巨大な金脈を見つけた時に感じる、武者震いだ。
枯れた大地を一瞬で黄金郷に変える力。
そんなものが実在するとしたら。
「……ビジネスの匂いなんてもんじゃない」
プロミネは、鋭い「狩人」の目つきで少年を見据えた。
「革命の匂いがする」
彼は身なりを整えると、商売人としての最高の笑顔を貼り付け、村人たちの輪へと歩み出した。

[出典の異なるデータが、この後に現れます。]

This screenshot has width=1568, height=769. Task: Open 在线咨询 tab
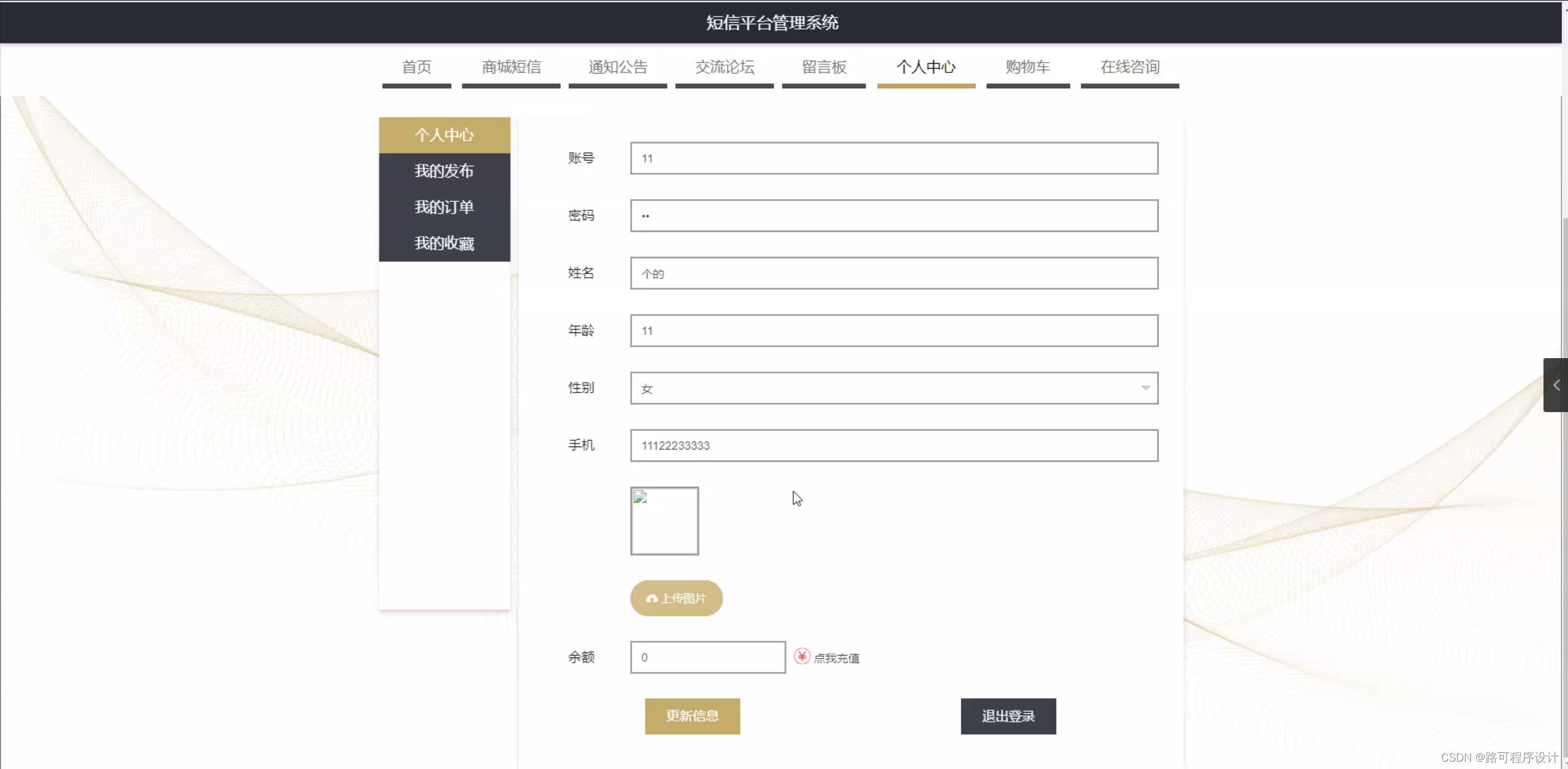pos(1129,67)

「皆様、これは何の騒ぎですかな。何やら素晴らしいことがあったようですね?」
私は収まらぬ興奮を表に出さないように努めて村長の方へ駆け寄る。
「お、プロミネさんじゃないか!」
村長が気づいて声を上げる。
プロミネは帽子を取り、恭しく一礼してから、まっすぐに銀髪の少年――アルスへと向き直った。
「アルス殿。こちらは我がピーナッツ村を懇意にしてくださる行商人のプロミネさんじゃ」
私は村長を横目に、目の前の奇跡を起こしたであろう少年の方を向き、会釈する。
いつもであれば村長と雑談に花を咲かせるところだが、今はそれどころではない。
「はじめまして、アルス殿。単刀直入で申し訳ないが……この奇跡、あなたが起こされたのですかな?」
アルスと呼ばれた少年は、私の顔をじっと見つめ返してきた。
その瞳の奥には、子供とは思えない理知的な光と、私のことを値踏みをするような計算高い色が宿っていた。
「奇跡じゃない。ただの最適化ですよ」
少年は短くそう答えた。
その言葉を聞いた瞬間、プロミネは確信した。
この少年は、世界をひっくり返す。
そして、その隣に立つことができれば、自分もまた、見たこともない景色を見ることができるだろう、と。
「最適化……! 素晴らしい言葉だ!」
私は興奮を隠そうともせず、アルス殿の手を取った。
小さき革命家・アルス少年の誕生に立ち会えた感動は、間違いなく私の人生で1番の誇りになるだろう。